> [AIM OF THE TASK]: Show me every line in the listing that has the word "link".

> [LISTED ENTRIES]:

--------------------------------------------------

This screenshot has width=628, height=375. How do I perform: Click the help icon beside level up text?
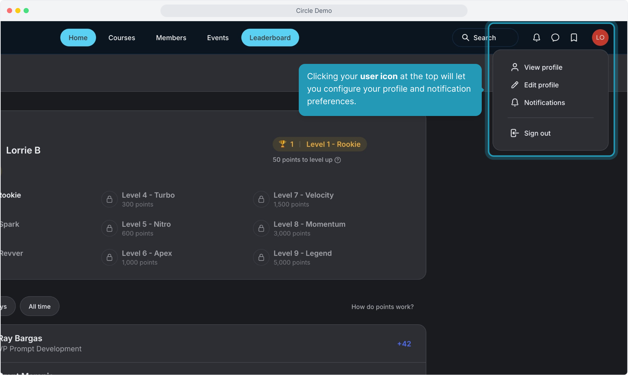[x=338, y=160]
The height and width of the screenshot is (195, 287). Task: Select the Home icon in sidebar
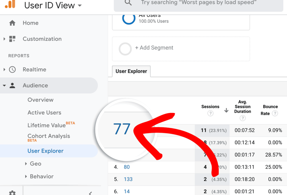(12, 23)
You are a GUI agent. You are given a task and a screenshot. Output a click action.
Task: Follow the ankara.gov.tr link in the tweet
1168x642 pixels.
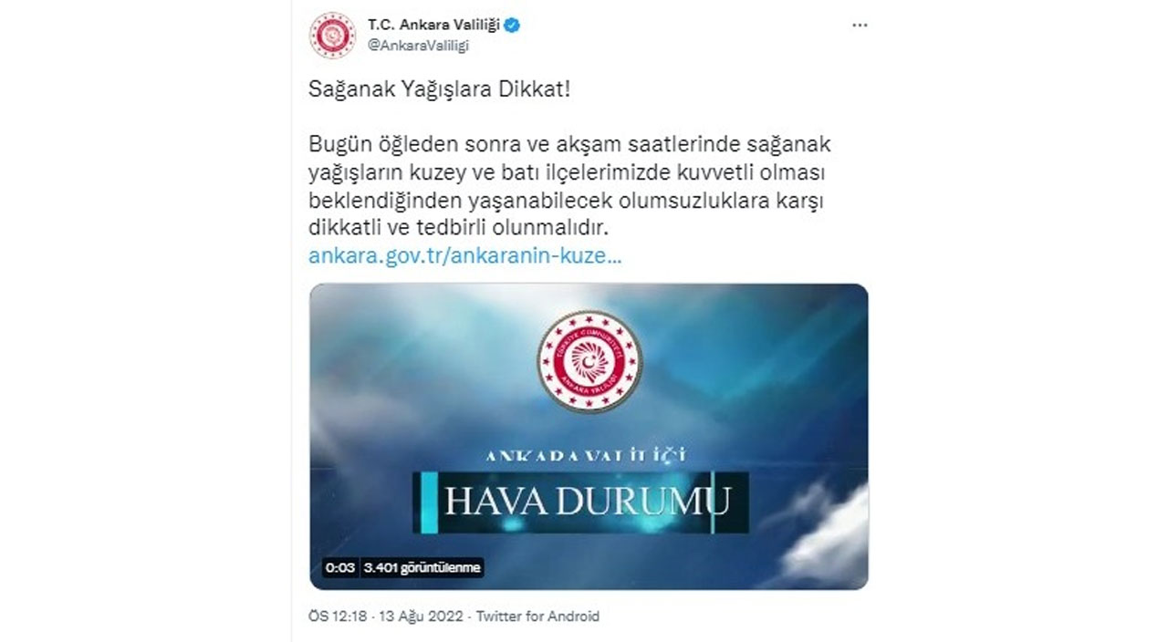[x=465, y=256]
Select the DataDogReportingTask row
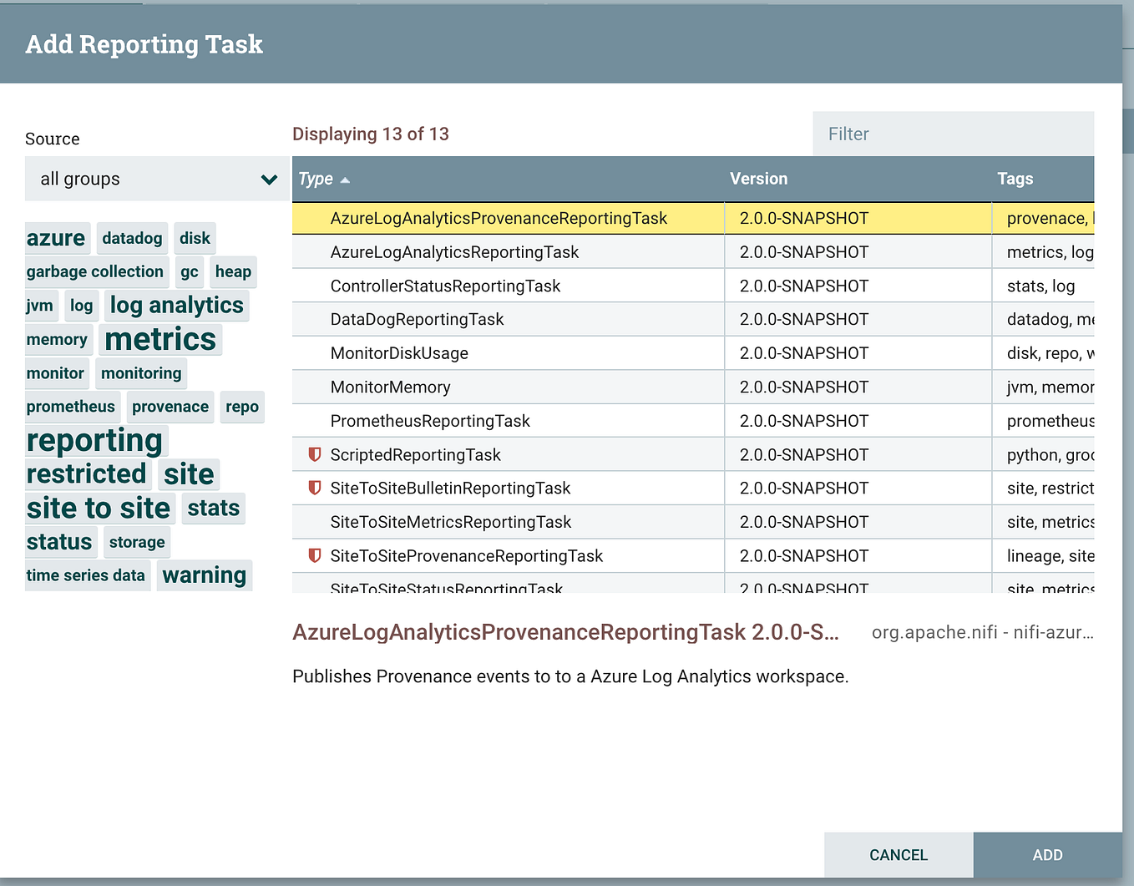Screen dimensions: 1134x886 501,319
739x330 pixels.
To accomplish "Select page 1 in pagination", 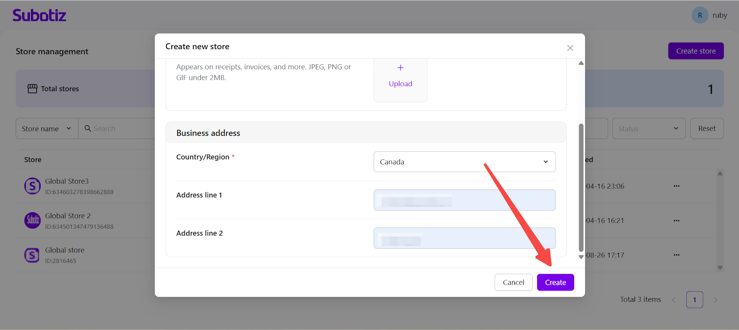I will coord(694,299).
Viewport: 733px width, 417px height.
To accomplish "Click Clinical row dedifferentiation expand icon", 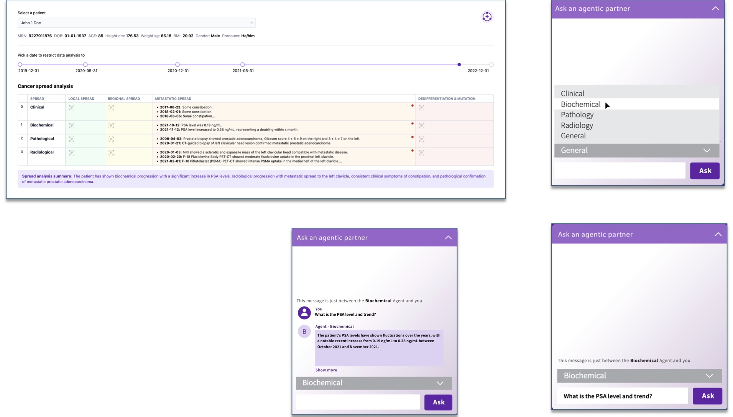I will (421, 108).
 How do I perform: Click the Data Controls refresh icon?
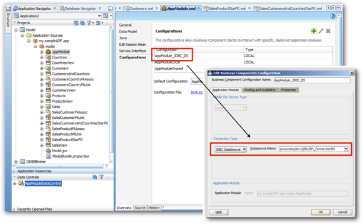pos(95,177)
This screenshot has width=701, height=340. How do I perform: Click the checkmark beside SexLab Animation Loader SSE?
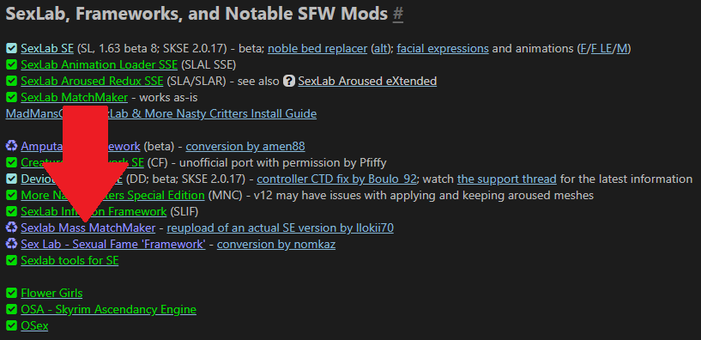pyautogui.click(x=12, y=65)
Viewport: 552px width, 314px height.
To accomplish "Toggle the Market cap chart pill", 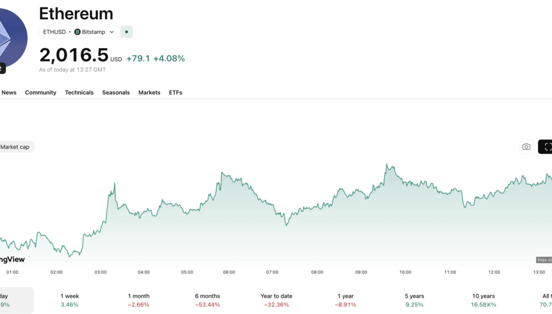I will 15,147.
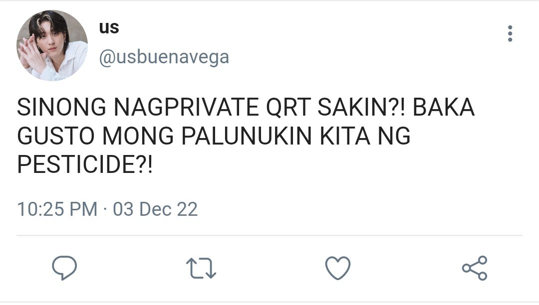This screenshot has height=305, width=539.
Task: Tap the word GUSTO starting the second line
Action: click(56, 136)
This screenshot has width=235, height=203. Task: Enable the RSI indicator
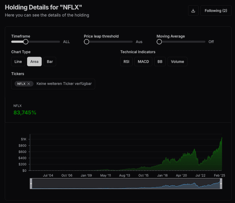126,62
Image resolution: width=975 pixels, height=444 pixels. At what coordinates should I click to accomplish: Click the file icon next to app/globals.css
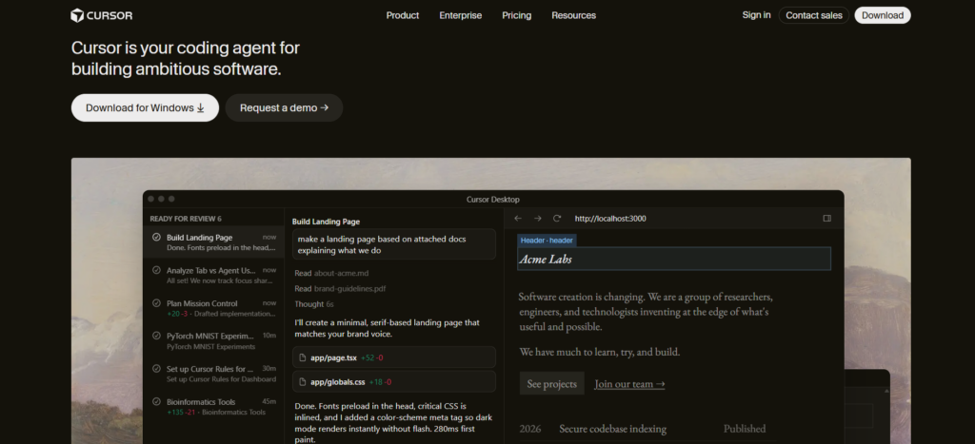[303, 382]
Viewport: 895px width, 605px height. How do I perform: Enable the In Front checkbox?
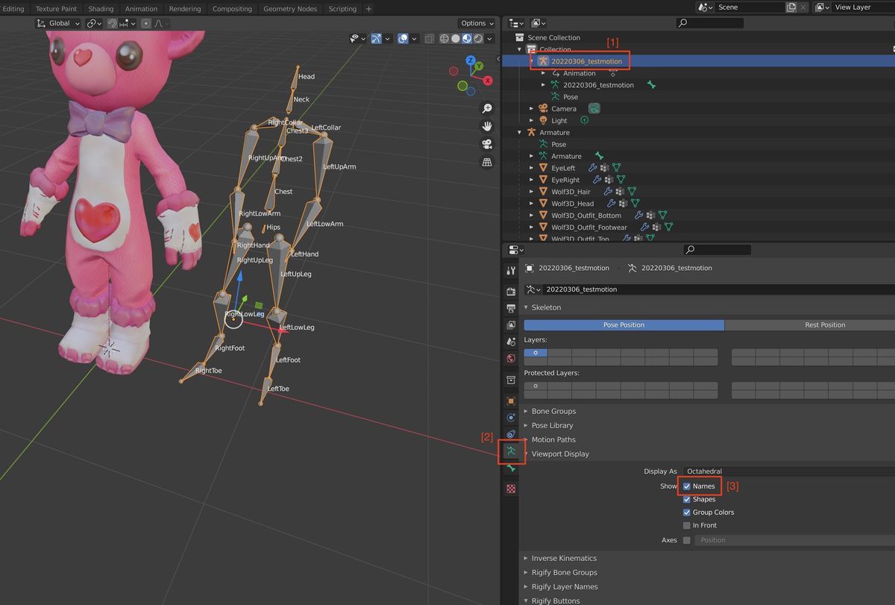(x=687, y=525)
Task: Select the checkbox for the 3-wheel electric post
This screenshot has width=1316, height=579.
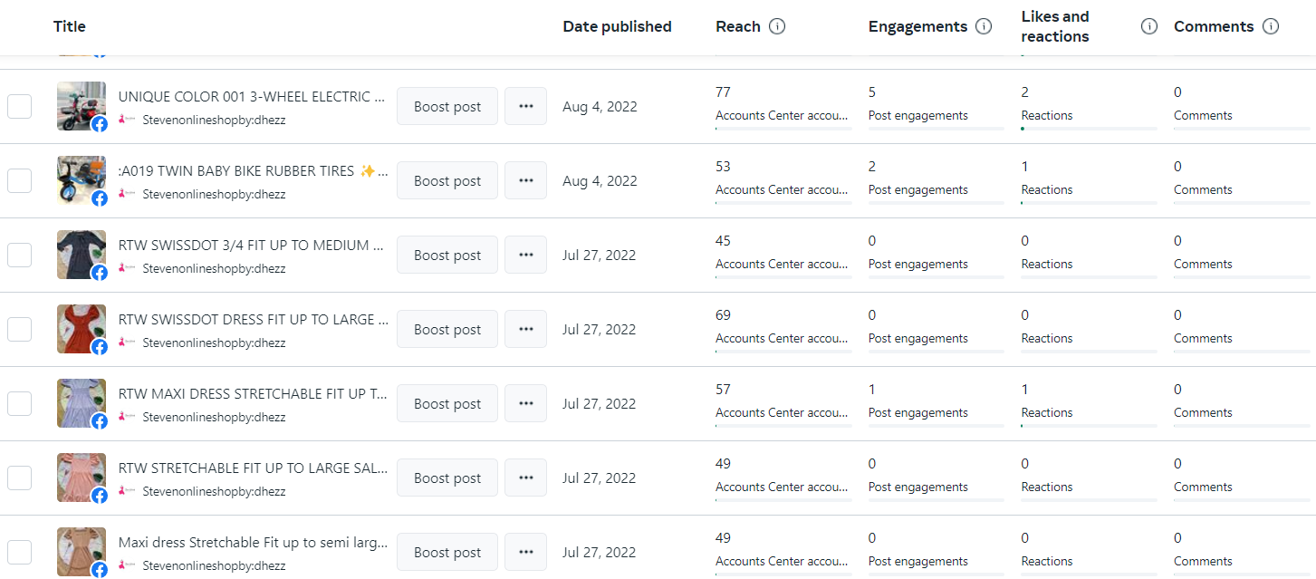Action: pos(20,107)
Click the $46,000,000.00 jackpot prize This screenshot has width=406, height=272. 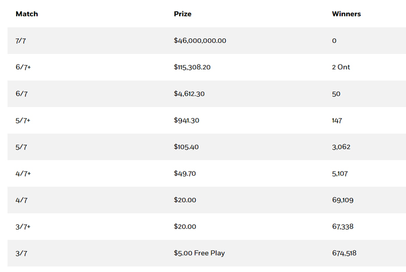tap(200, 41)
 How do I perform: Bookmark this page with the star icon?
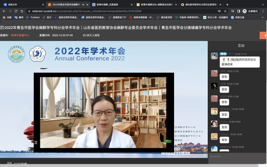tap(225, 11)
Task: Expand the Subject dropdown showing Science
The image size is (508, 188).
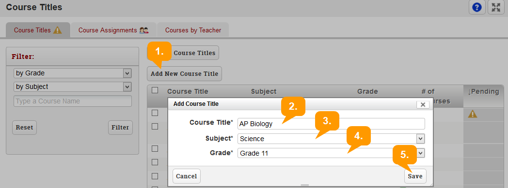Action: [x=331, y=139]
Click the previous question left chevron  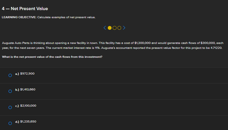coord(105,28)
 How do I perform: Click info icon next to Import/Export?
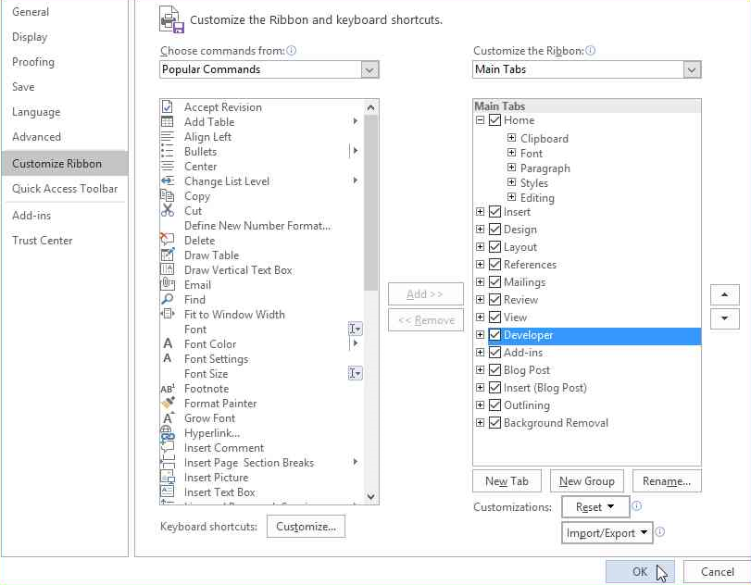[x=660, y=532]
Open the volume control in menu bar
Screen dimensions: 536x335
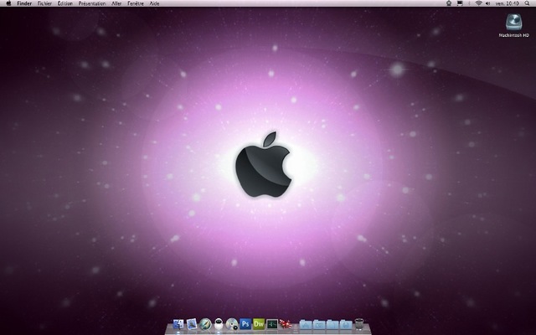[487, 3]
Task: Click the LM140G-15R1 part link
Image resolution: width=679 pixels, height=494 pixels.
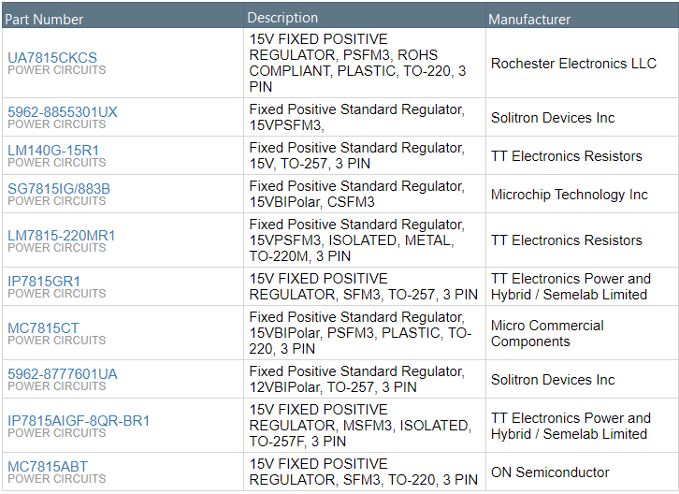Action: [53, 150]
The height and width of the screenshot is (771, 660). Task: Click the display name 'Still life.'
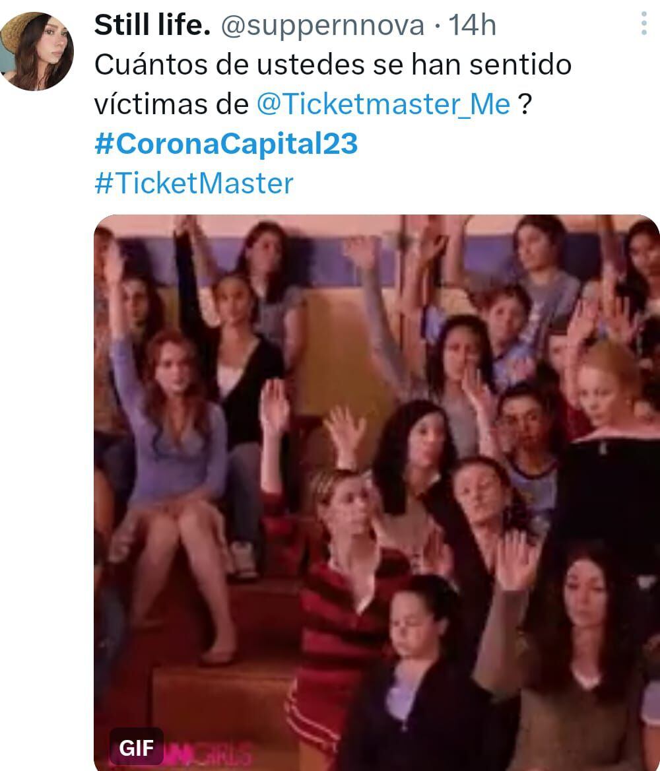point(152,25)
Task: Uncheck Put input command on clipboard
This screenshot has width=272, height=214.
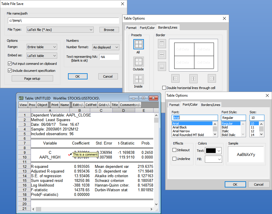Action: [10, 64]
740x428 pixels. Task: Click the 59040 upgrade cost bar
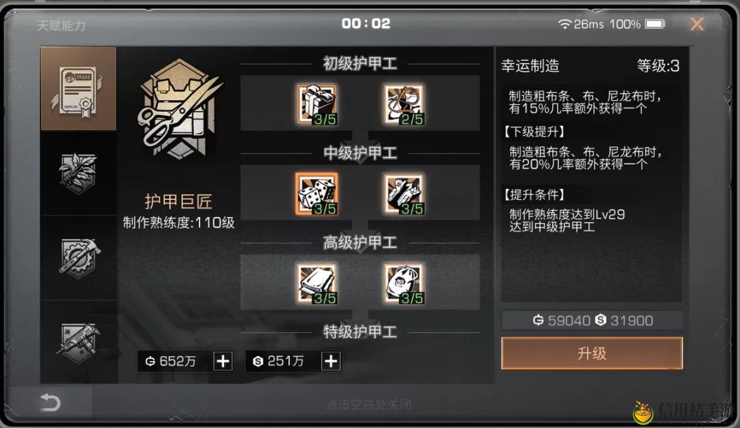[x=592, y=321]
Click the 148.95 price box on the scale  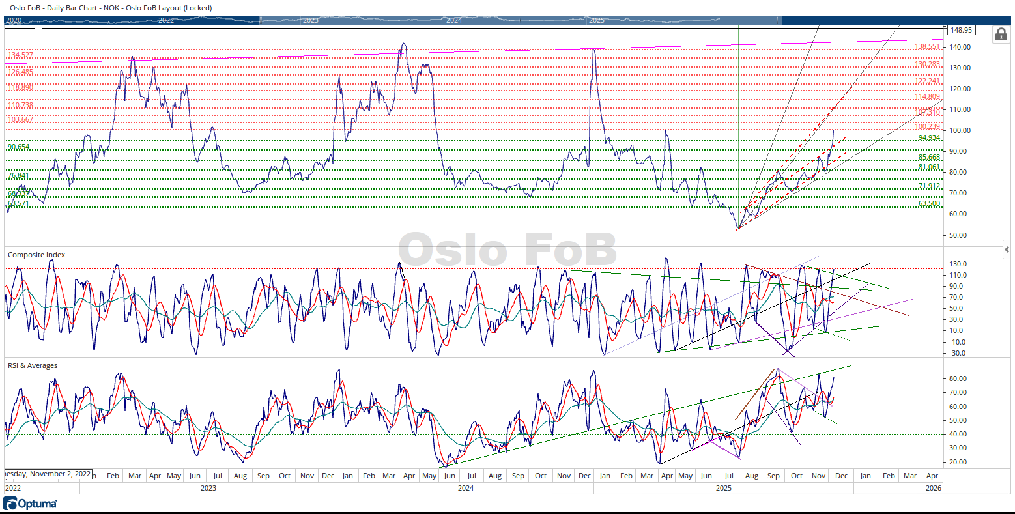pyautogui.click(x=960, y=30)
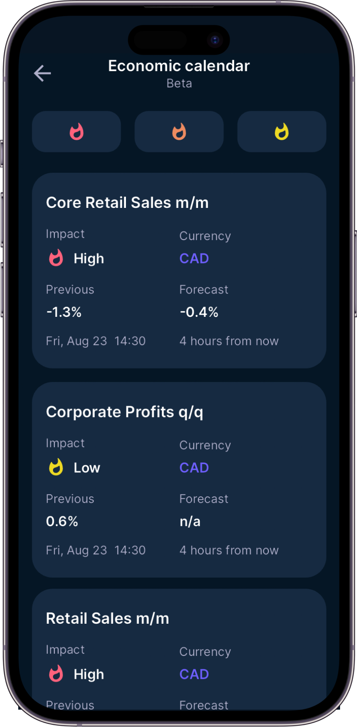Tap the CAD currency in Corporate Profits
The height and width of the screenshot is (727, 357).
(x=194, y=468)
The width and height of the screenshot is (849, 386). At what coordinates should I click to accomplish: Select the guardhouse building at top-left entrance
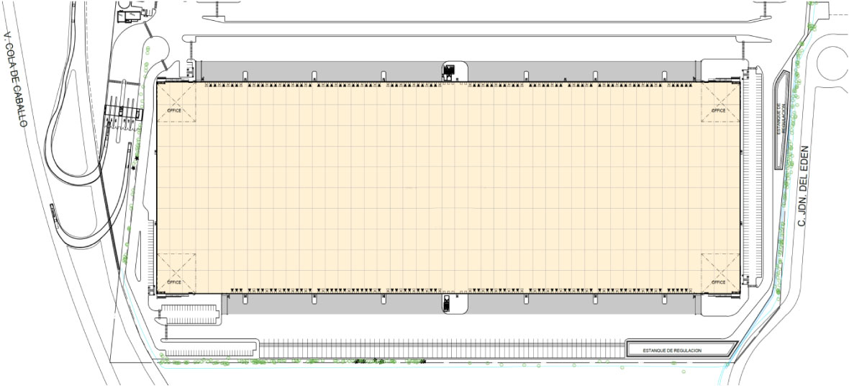point(131,16)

--------------------------------------------------

> [SOLUTION BELOW]:
Task: Follow the ankara.gov.tr link in the tweet
Task: Click the LM140G-15R1 part link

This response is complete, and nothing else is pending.